Hay un diálogo en la magistral serie norteamericana “The Wire” que resume su esencia. Dos policías de la secreta están sentados en un coche, vigilando a los camellos de Baltimore. Dos bandas rivales empiezan una pelea. Los amos de la zona salen con bates de béisbol y golpean a los intrusos. Carver, el policía negro, pregunta a Herc, el policía blanco: “¿Sabes por qué nunca ganaremos esta guerra?”, y Herc dice: “¿Por qué?”, y Carver responde: “Cuando ellos lo hacen mal, les dan una paliza. Cuando nosotros lo hacemos mal, nos dan pensiones”. Este diálogo, como digo, resume el espíritu de una serie de la que acabo de ver la primera temporada, semanas después de recomendármela unas cuantas personas con buen criterio. Y lo resume porque “The Wire”, que significa literalmente “El cable” o “El alambre” y es el término que utilizan para las escuchas telefónicas, analiza lo arduo que es el trabajo policial. Cuando se acercan a la corrupción política, los superiores tratan de apartar a sus chicos del caso. En la primera temporada hay un episodio escrito por el novelista George Pelecanos. En posteriores temporadas hay capítulos escritos por gente competente en la novela policíaca como Dennis Lehane o Richard Price. El creador es David Simon, un tipo que trabajó durante años como periodista y se pateó las calles. Como pregonaban en un reciente reportaje de El País Semanal, una de las claves de Simon es el realismo. Mucho de lo que cuenta lo ha vivido o se lo han contado polis y camellos.

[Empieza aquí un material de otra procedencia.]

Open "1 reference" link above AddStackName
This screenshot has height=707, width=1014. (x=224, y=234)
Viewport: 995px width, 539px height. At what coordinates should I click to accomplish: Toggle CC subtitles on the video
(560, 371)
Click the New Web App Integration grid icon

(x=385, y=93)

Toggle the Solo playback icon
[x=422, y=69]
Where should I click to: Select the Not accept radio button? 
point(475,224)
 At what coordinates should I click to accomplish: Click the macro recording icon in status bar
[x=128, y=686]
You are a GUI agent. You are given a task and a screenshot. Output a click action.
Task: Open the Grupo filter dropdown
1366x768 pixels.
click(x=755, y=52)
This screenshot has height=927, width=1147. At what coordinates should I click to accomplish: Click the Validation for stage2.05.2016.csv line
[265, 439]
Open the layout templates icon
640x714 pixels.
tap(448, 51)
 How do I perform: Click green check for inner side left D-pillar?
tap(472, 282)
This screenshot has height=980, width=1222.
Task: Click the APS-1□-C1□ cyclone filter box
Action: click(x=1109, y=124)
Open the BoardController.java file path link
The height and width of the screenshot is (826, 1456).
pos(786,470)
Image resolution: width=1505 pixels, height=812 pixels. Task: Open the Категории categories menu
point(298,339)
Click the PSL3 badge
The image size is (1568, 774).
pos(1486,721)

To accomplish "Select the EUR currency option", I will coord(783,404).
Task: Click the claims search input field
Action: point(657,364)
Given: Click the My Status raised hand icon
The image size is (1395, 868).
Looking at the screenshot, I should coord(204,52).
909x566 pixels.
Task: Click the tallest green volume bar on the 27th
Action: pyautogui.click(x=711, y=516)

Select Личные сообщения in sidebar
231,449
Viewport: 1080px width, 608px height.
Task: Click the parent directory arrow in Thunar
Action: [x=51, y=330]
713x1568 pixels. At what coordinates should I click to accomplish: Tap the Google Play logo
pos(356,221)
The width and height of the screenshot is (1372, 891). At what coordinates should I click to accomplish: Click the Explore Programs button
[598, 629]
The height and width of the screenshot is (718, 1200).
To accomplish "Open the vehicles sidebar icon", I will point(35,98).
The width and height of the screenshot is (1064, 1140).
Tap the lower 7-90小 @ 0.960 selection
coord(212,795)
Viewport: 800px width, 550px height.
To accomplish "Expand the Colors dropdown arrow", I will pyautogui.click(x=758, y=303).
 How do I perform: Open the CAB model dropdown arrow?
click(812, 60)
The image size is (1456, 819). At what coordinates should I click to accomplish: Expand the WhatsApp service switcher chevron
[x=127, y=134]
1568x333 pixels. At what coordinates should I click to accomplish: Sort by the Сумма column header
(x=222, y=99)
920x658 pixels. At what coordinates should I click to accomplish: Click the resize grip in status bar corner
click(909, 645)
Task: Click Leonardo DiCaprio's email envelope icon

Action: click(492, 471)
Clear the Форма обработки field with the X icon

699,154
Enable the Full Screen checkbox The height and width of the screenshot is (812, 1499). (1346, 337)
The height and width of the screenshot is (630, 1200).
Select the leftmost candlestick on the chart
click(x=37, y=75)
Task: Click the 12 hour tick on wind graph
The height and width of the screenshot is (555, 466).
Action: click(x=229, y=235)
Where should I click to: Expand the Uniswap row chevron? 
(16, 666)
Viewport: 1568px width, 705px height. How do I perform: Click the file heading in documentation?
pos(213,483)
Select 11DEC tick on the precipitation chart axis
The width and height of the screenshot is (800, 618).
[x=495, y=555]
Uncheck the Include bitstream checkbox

“The Wire” comienza con la obsesión malsana del detective Jim McNulty (Dominic West) por atrapar al capo Avon Barksdale (Wood Harris) y a Stringer Bell (Idris Elba), su mano derecha y el cerebro de varias operaciones que incluyen tráfico de droga, blanqueo de dinero, asesinatos y tapaderas de un montón de negocios. McNulty está tan volcado en su trabajo y en su búsqueda que llega a tomar decisiones inmorales, como la de pedir a sus hijos, dos críos, que sigan por un mercado a uno de los traficantes. Del detective protagonista dice un personaje: “Ese tipo lleva metido el trabajo en el estómago como un cáncer”. La serie nos muestra el día a día de un equipo de agentes secretos. Cómo tratan de lograr permisos para poner escuchas en los teléfonos públicos. Cómo vigilan a los “dealers” desde las azoteas y les hacen fotos. Cómo manipulan a los detenidos para que canten. Cómo manejan a los soplones para que sigan dándoles información. Cómo se las ingenian para sortear las trabas judiciales y políticas que les impiden resolver los casos de una forma más rápida.
Resulta muy interesante la relación de poder que vemos en la jerarquía de mandos. Si McNulty va a ver a un juez para que le consiga permisos de escucha, el juez se lo cuenta a los superiores del poli, y éstos van abroncando a quienes están en el escalón inferior, de modo que cuando el chaparrón alcanza a McNulty llega cargado, porque, como dice uno de los polis, “la mierda siempre cae hacia abajo”. Muchos críticos han señalado que es la mejor serie de la historia porque muestra “la vida social, política y económica de una ciudad americana con la amplitud, la precisión observadora y la visión moral de la mejor literatura” (extraído de EPS). En “The Wire” me caen mejor los personajes negros que los blancos. De los blancos tal vez sólo se salva el protagonista, a pesar de sus numerosos defectos. Entre los negros, destaco la tensión interpretativa del teniente Daniels (Lance Reddick), la sabiduría de Freamon (Clarke Peters) y el magnetismo de Stringer (Idris Elba). Después del verano seguiré viendo las otras temporadas. Me ha enganchado. Es una serie grandiosa.